The Chicago Bulls were one season from starting a championship run of six titles in eight years when they came to the Metrodome on Nov. 8, 1989. The NBA had been gone from the Twin Cities for 29 years and this was the first home game for the expansion Timberwolves.
Michael Jordan played 40 minutes, scored 45 points, and the Bulls won 96-84. Tyrone Corbin played 48 minutes and Tony Campbell scored 31 points for Bill Musselman's Wolves.
The crowd was announced at 35,427. Those in attendance did not witness a made three-pointer. The Bulls attempted one, a miss by Jordan, and the Wolves attempted five, misses by Campbell, Brad Lohaus, Pooh Richardson, Doug West and Scott Roth.

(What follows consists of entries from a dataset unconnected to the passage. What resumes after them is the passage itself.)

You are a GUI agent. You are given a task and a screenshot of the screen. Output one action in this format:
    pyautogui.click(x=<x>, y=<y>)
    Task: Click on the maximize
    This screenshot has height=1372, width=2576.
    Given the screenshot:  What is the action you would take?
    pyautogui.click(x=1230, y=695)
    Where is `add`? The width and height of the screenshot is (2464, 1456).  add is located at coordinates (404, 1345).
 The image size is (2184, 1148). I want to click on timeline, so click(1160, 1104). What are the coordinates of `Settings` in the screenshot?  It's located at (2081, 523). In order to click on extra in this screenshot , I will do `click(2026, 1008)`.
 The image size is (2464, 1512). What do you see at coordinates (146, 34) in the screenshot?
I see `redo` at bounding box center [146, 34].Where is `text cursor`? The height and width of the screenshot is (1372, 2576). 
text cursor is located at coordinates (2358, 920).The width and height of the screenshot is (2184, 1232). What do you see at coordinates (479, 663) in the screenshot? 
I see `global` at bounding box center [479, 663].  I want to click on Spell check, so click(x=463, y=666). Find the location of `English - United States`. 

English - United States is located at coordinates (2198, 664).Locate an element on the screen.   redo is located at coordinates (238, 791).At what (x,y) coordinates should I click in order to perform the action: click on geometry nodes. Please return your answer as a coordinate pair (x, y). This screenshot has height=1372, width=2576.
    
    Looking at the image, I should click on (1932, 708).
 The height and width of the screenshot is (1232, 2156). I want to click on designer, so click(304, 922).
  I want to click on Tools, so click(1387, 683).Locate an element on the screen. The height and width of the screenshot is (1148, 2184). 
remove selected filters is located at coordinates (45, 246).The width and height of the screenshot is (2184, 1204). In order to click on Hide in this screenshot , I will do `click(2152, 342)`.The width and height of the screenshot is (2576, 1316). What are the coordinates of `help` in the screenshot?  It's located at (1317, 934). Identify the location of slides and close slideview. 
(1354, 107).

The Timberwolves took outstanding advantage of the Dome's capacity that first season, totaling an NBA record of 1,072,572 tickets sold for a 22-60 team. One season later, the Wolves opened Target Center and averaged 19,011 in paid attendance for a 29-53 team.
The obvious storyline was that this showed a public hunger for the NBA in this region. What wasn't clear at the time is Bob Stein, then the team's president and CEO, had put together a collection of young marketers that put the Wolves near the forefront of a new age for promoting and selling a sports product.
"Nobody came out and said it, but the NBA wanted its expansion teams to be bad," Stein said this week. "The players available in the expansion draft were mostly roster-fillers. The best we could do in the draft was 10th going into our first season, and that's not going to excite people.
"I had represented players, but I was new to the sports business. That forced us to look at everything from the perspective of a customer."
And from that viewpoint, Stein told his ambitious crew of pitch men and women: "Our business is not basketball. Our business is entertainment and customer service."